1.  GEORGE MUCHEMO AKWALU

2.  ZACHARY KAILI M’EKANDI..............………….……………. APPELLANTS

AND

REPUBLIC ………………………………………………………… RESPONDENT

(Appeal from a judgment of the High Court of Kenya at Meru (Onyancha & Sitati, JJ) dated 15th March, 2005

in

H.C. Cr. Appeal Nos. 156 & 153 of 2002 (Consolidated))

*************************************

JUDGMENT OF THE COURT

These two appeals have been consolidated for convenient disposal.  The two appellants, George Muchemo Akwalu and Zachary Kairi M’Ekandi, were after trial convicted of robbery with violence contrary to section 296(2) of the Penal Code and sentenced to death.  Their first appeals to the High Court of Kenya at Nyeri (Onyancha and Sitati, JJ) were dismissed on 15th March, 2005 and hence this is a second and final appeal.

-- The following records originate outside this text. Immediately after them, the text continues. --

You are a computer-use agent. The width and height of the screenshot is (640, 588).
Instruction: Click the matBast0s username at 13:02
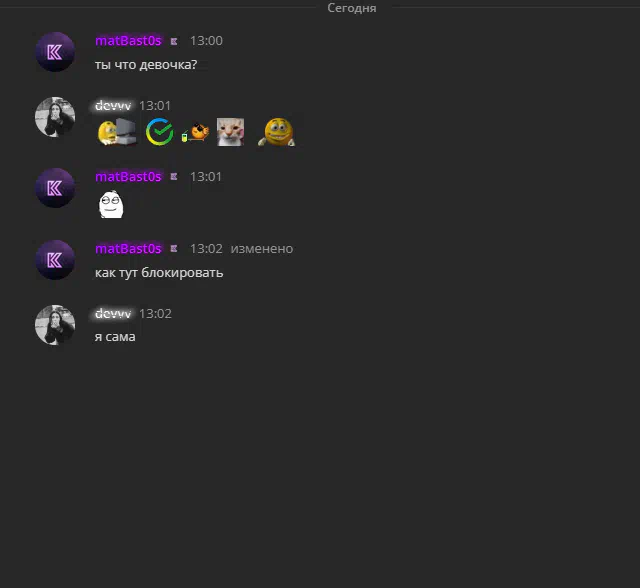pyautogui.click(x=128, y=249)
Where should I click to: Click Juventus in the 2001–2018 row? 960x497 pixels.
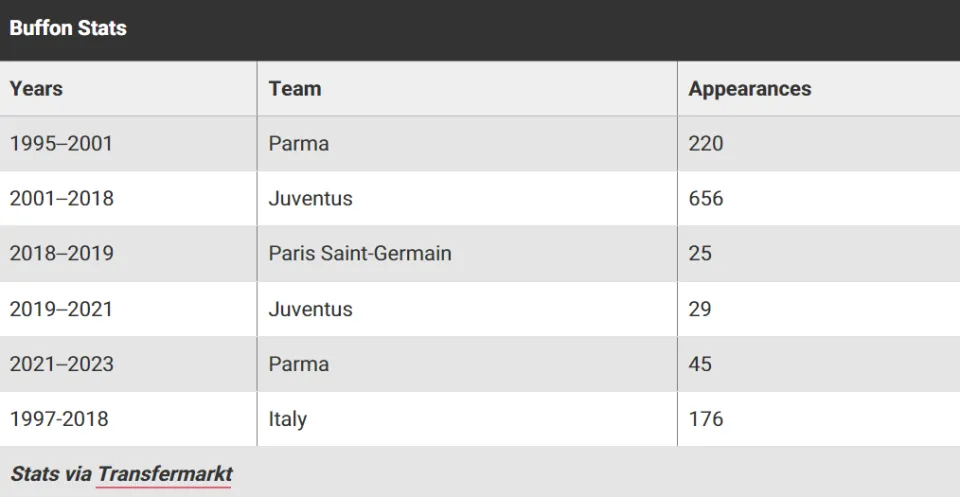click(310, 199)
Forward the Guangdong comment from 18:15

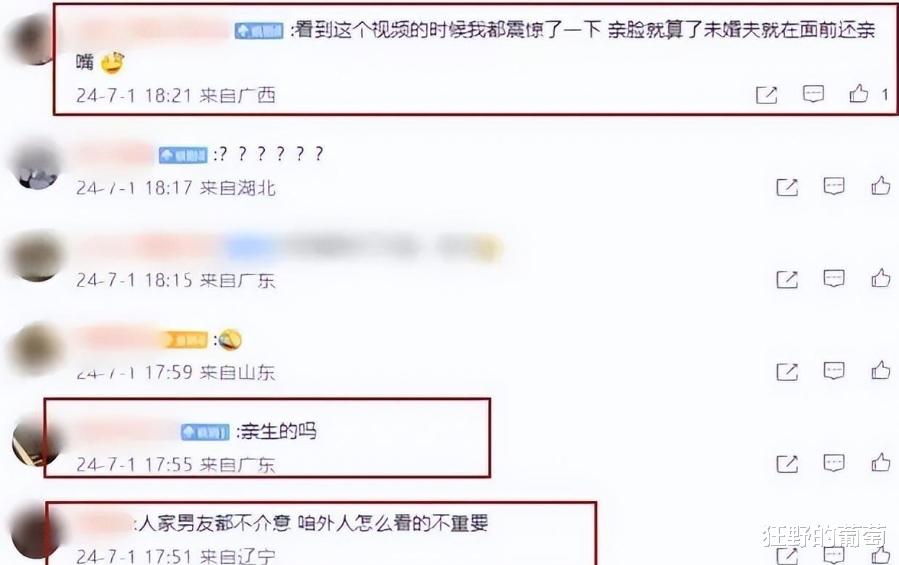coord(787,279)
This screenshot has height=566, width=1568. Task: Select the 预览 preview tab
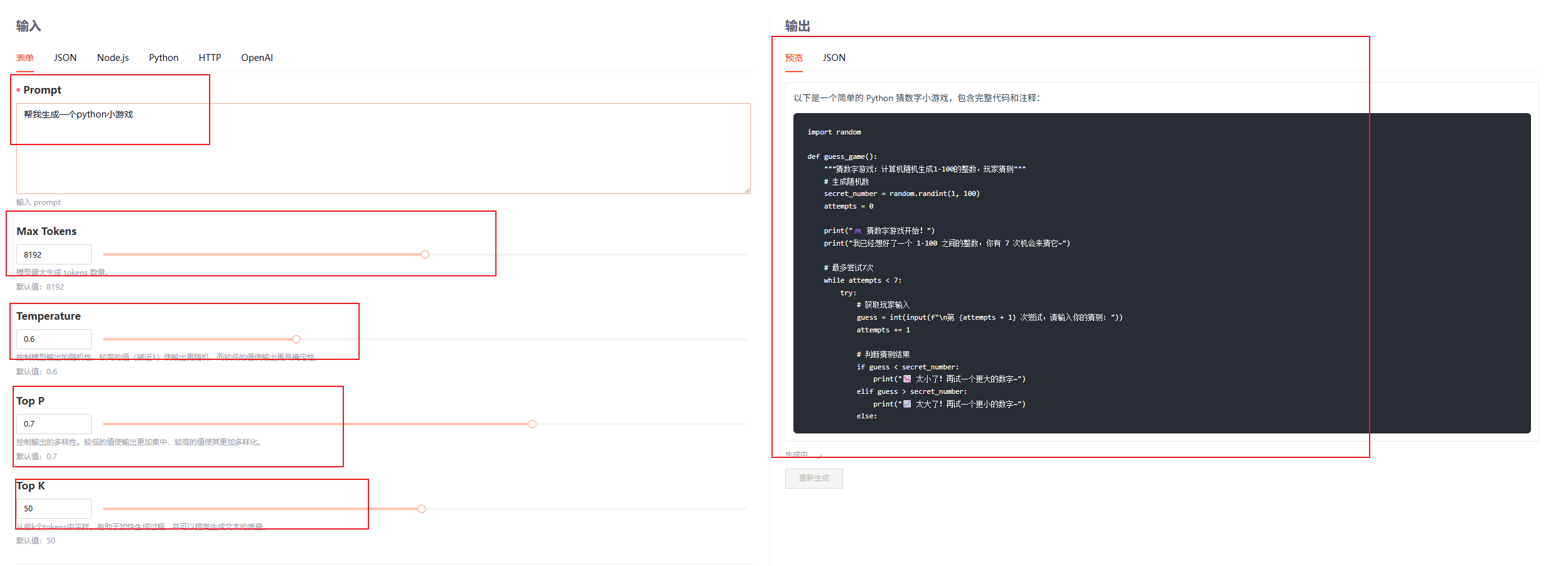tap(793, 58)
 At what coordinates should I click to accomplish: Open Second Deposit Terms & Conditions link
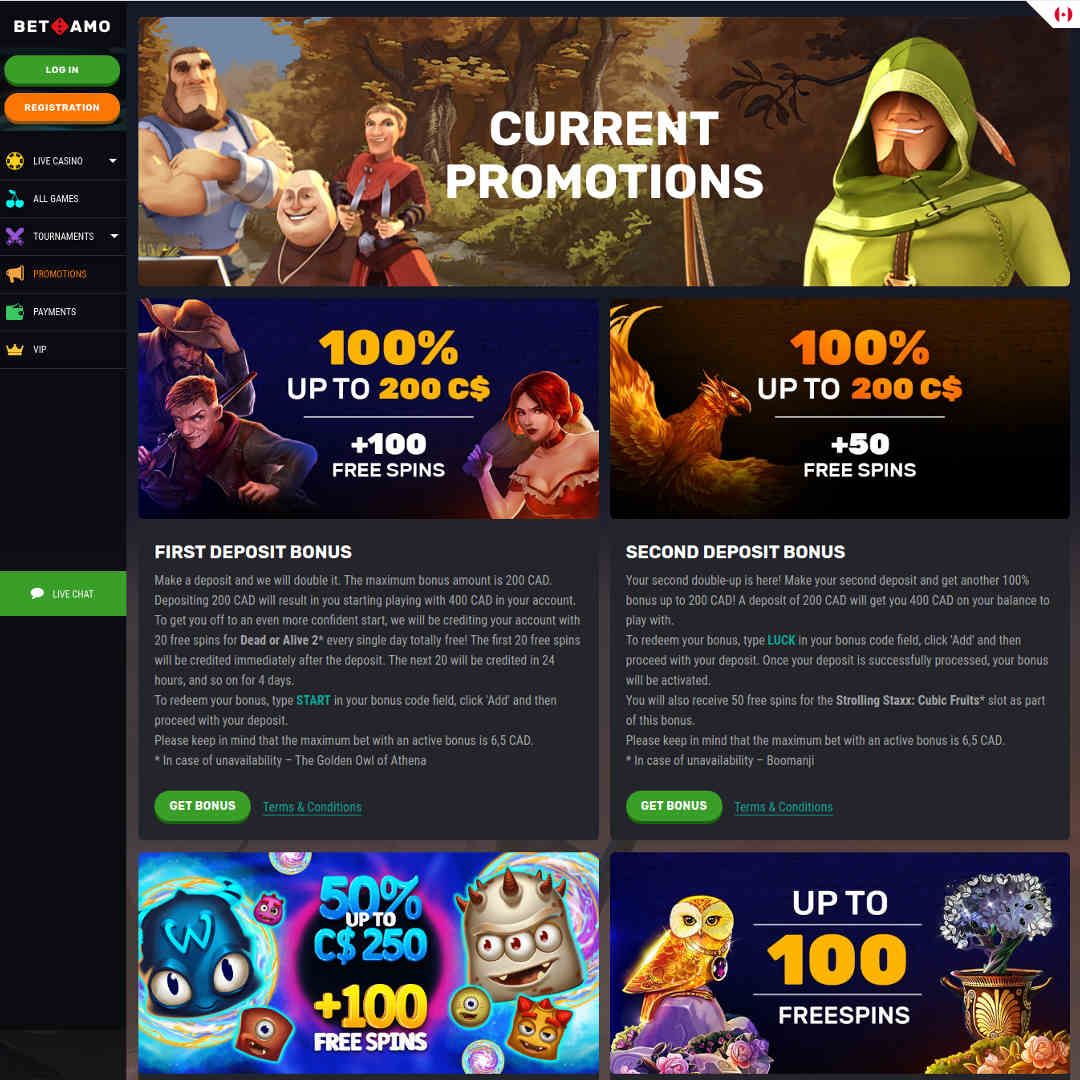(783, 807)
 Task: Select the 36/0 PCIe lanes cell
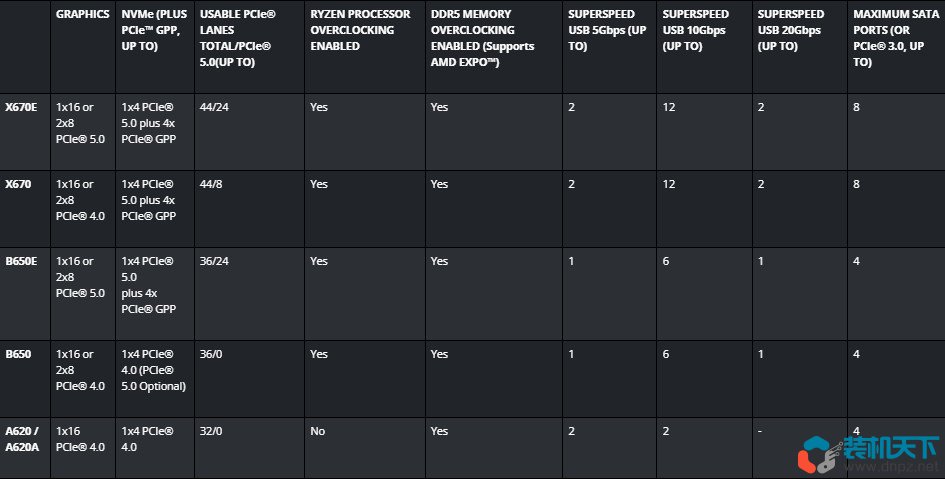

The prosecution presented the following facts before the trial court.  On 13. 11. 2000 at about 12. 30 a.m. Charles Mbui (PW 1) and his wife Mary Kananu (PW 2) were asleep in their house at Kitheo Location in Meru North District when they were attacked by a gang of robbers.  It forced open the door while calling out on PW 2 to tell them where her husband PW 1, was.  Sensing danger, PW 1 climbed and hid in the ceiling.  Once inside the house, about five members of the gang who were armed with two rifles, a panga and clubs mounted a search in the house.  They had torches.  They spotted PW 1 in the ceiling and ordered him to come down.  They beat him up while demanding money – Shs.100,000/=.  PW 2 gave Shs.17,900/=.  They tortured PW 1 further and he showed them Shs.52,100/= which was hidden under the bed.  As they were not satisfied, they pulled PW 1 outside the house where they continued to assault him further.  PW 1 and PW 2 testified that they had known the appellants before and had immediately given their names to the police.

PW 1 testified: -

“I know accused persons.  1st accused

operates a power saw and also 2nd accused.”

.............................................

I was able to identify the accused persons……….”

and PW 2 testified: -

“I know accused persons in this caseeven by name.”

Bernard Mburi (PW 3) and Francis Thiaine (PW 4) are the complainant’s neighbours.  They responded to the complainant’s scream but could not get quite close to the compound because they had heard gunshots.  They hid in a fence at the complainant’s house.  They saw two people come out of the compound.  They identified them as the appellants.  The 1st appellant, George Akwalu (Akwalu), was carrying a rifle while the 2nd appellant, Zachary M’Ekandi (M’Ekandi), was armed with a panga and a rungu.  They identified the appellants because there was moonlight and because they passed near where they had hidden.  PW 3 testified:

“I know you quite well for a long time.”

and PW 4 testified:

“I know all accused persons well………..”

and in cross-examination by the appellants: -

(1st accused):

“We grew up together with you.  You had a rifle.”

(2nd accused):

“I know you quite well.  We are neighbours.”

In his defence before the trial court, Akwalu testified that on 15th November, 2000 he was at home when PW 1 arrived with a group of people.  He was pointed out “as the one he had told them about”.  Akwalu was beaten by the group who later took him to the police.  Akwalu admitted that he knew PW 1 well and that the knowledge was mutual.  He denied committing the offence charged.

M’Ekandi testified that he was arrested for nothing.  However, he admitted that he worked with PW 3 within the village in splitting timber with a power saw.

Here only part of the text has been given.